Could Twitter Influence the German Election?
Twitter moves some Germans to call for a ban on exit polls, amid fears of leaks.
June 30, 2009 — -- Ever since the German presidential election result was posted on Twitter before being announced officially there has been growing concern that the September election could be influenced by leaked exit polls. Politicians and opinion pollsters are demanding pledges of secrecy and there are even calls to ban exit polls altogether.
It was just after five o'clock in the evening when Chancellor Angela Merkel gathered the members of the executive committee of her conservative Christian Democrats in Berlin. The polling stations were still open, but the head of the party already knew that she had missed her election target. "We can safely assume that there will be no black-yellow majority," she said, referring to her preferred coalition of the CDU with the business-friendly Free Democratic Party (FDP). At the same time she gave the troops their orders for the hours to come. "We have the mandate to form the government."
To date, federal elections have always proceeded the way they did on Sept. 18, 2005. When, at around 4 p.m., senior politicians gather in their party headquarters, the opinion poll institutes present the results of their exit polls. Television viewers only get to hear the results of these polls, which generally correspond, within a few percentage points, to the actual outcome, at 6 p.m, after the polling stations have closed.
But what has become a new reality of the election ritual is threatening to endanger the voting process. Parties and fractions doubt that, in the Internet age, exit poll results can be held secret for long enough. Germany's federal election supervisor Roderich Egeler is warning of the worse possible scenario: "It would be disastrous if the results of the exit polls were to be made public before the polls close."

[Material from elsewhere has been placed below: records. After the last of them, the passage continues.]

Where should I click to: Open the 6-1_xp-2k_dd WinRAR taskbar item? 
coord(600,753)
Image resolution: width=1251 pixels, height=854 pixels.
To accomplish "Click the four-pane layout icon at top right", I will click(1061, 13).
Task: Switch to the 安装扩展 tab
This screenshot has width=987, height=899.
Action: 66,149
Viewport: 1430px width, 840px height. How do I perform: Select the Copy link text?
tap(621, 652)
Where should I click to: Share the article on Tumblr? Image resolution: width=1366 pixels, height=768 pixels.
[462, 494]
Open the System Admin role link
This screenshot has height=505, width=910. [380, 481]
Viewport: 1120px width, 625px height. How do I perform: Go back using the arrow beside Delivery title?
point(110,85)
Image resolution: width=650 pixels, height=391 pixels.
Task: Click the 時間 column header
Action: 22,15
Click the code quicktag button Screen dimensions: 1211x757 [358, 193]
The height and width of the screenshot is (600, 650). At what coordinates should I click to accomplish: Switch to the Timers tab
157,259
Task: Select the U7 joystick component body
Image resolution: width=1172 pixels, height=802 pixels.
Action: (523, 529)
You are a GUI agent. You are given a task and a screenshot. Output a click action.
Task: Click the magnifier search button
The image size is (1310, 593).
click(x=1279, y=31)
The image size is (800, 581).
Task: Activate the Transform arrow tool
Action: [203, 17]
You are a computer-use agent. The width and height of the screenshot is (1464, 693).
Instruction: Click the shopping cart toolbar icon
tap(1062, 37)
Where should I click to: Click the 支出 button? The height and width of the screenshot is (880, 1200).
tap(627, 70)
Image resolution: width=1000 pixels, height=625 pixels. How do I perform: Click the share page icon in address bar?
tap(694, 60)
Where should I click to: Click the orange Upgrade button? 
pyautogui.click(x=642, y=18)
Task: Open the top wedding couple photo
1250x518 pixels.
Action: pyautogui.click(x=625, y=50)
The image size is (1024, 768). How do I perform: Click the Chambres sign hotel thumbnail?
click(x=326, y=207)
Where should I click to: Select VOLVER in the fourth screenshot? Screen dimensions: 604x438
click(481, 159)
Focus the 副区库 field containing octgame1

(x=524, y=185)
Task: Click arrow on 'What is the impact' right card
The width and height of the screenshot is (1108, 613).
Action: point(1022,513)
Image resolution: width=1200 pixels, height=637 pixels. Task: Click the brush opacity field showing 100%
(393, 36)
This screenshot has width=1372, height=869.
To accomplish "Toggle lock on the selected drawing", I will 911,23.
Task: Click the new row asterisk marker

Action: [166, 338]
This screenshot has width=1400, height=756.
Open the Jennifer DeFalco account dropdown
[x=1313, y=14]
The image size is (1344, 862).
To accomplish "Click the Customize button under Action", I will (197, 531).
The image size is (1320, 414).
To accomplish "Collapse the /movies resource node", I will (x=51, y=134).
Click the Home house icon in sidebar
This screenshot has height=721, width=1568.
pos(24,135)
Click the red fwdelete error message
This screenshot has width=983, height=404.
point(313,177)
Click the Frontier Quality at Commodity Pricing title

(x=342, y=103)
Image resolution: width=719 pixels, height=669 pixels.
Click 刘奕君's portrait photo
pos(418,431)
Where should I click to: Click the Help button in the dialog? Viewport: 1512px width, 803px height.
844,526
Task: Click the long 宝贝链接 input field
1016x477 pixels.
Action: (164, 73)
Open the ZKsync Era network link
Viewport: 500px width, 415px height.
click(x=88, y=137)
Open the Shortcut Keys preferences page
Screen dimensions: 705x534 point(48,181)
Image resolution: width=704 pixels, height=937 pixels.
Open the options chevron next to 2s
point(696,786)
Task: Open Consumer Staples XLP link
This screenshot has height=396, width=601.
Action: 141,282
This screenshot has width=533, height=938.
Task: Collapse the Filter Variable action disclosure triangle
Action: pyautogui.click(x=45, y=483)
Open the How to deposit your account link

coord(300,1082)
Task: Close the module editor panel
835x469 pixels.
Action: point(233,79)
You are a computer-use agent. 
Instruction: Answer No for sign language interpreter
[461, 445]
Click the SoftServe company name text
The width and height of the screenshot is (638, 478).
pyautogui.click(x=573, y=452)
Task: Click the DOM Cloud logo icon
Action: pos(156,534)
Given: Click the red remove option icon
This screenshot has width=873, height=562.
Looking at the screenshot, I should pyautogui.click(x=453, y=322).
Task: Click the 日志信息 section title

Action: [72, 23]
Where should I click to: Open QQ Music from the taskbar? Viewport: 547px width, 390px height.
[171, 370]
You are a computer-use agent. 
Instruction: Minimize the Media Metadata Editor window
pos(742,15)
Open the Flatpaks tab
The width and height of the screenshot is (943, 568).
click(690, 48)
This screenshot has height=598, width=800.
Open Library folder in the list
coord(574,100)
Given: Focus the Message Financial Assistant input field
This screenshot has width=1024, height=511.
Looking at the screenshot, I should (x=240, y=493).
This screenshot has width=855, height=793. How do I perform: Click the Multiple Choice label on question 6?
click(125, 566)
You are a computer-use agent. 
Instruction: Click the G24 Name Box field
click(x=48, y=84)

And the focus of all these concerns is the online text-messaging service Twitter. The almost ubiquitous social networking site has made it possible to distribute confidential information via mobile phone over the Internet in a matter of seconds. Now parliamentarians are worried that the federal election on Sept. 27 could be sullied by confidential information. SPD domestic policy spokesman Dieter Wiefelspütz warns that networks could form to use the results of the exit polls "to influence voters at the last minute," adding: "If the results of the exit polls are twittered, we're lost."
This could have serious consequences. Should the results of the surveys be known in advance, the election result could be declared constitutionally invalid. Citizens or parties could refute the results, possibly necessitating a re-vote.
According to the federal electoral law, the results of exit polls can not be published prior to the "completion of the voting period." Infringements can be penalized with a €50,000 ($70,000) fine. But there's ample reason to doubt that Twitter informants would be put off by this threat, especially after what occured during the recent election of the German president.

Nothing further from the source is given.